Why are these default settings used with the SV-GPS?
BATT2_CAPACITY: Battery capacity
Capacity of the battery in mAh when full
This is set to 3300 mAh when the SV uses a 1200 mAh battery . Why are we using false data as the default setting ? What will changing this to the true value effect ?
TMODE_MODE1: Tmode first mode
This is the initial mode when the vehicle is first turned on. This mode is assumed to not require GPS
Here SV GPS has Loiter set as first mode which requires GPS , Why?
TMODE_MODE2: Tmode second mode
This is the secondary mode. This mode is assumed to require GPS
With SV this is set to AltHold which is a mode that does not require GPS .
It just seems like these two settings are reversed according to the description used by ARDUCOPTER.
A few things.
First, toy_mode.cpp has specific provisions in it to allow it to automatically switch to Loiter mode once GPS is good. However, becauswe it is a toy, they (probably) didn’t want to force the user to wait for GPS. So it will start-up in Loiter mode, but the GPS light flashes. Once you get GPS, it’ll set the home positon (at that spot) and switch to Loiter. I think I understand why they did this (to make it simple for users) but i’ve had to answer dozens of “complaints” about fly-aways in Loiter, when it reality, they weren’t really in Loiter mode. Anyways, in general you don’t want your “first mode” to be a GPS required mode, but toy_mode compensates. Probably the comment within APWeb just needs to be changed. Likely, SV could have saved a few fly-aways by preventing the user from taking off in Loiter mode selection when GPS wasn’t ready.

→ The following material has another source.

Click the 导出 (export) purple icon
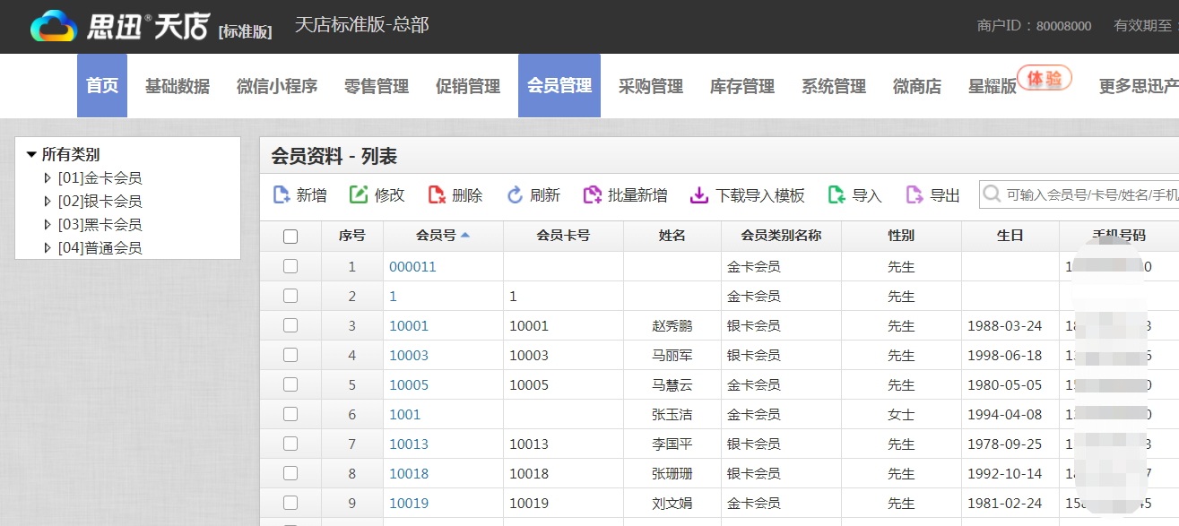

The BATT1/2_Capacity parameters aren’t used. There is another parameter BATT_MONITOR that determines what readings it uses for the battery monitoring. It is set to Voltage only. So the SV only watches the pins for voltage levels. The Capacity is just set to a default value within Ardupilot code.
Thanks LordNeeko , I remember reading a post about not it measuring current or some thing . So it gives battery voltage only . What should min voltage be ?
Test yours. Hover just above the ground until it drops out of the sky. Then use the logs to find out what that voltage is. Then add like 0.10-0.20 v for the crit voltage. Either way use the log to find out how much time you might need to get it home after critical alarm.
I’ve read where adding a 1000uf capacitor on the battery input can help. I only had a 330uf to work with and it dropped slower when full throttle was applied with a voltage meter attached but didn’t change the level the app detected the voltage level to be at. Still too low too quick.
Also, keep in mind that there are Battery Low Paramaters and Battery Critical Paramaters.
By default, I don’t think the SV does anything with the Battery Low alarm. (I can’t remember the default as I changed the behavior)
But the interesting parameter is
With this parameter you can prevent the alarm from triggering during periods of high motor output. If you watch the battery level on the App, you’ll see the battery level drop dramatically when you throttle up. However,with this timer, it’ll prevent the alarm from triggering until it has been below the alarm value for more than X seconds. I set this up to be my critical alarm instead of my low alarm, by setting the crit value just above the absolute cut off value and low alarm to the value I tested for when I HAD to come home. Then, I also set my BATT_Low action to “NONE” because I got tired of RTL flying me into trees when it triggered. But the SV transmitter and SV toy_mode.cpp sets the lights to flash and Tx to beep. So that’s my “alarm” instead of auto RTL.
Hopefully all that made sense. Basically, I use the “Low” alarm and not the Crit alarm for the specific reason that I wanted to take advantage of the BATT_Low_Timer parameter tokeep it from triggering the battery failsafe when using high throttle.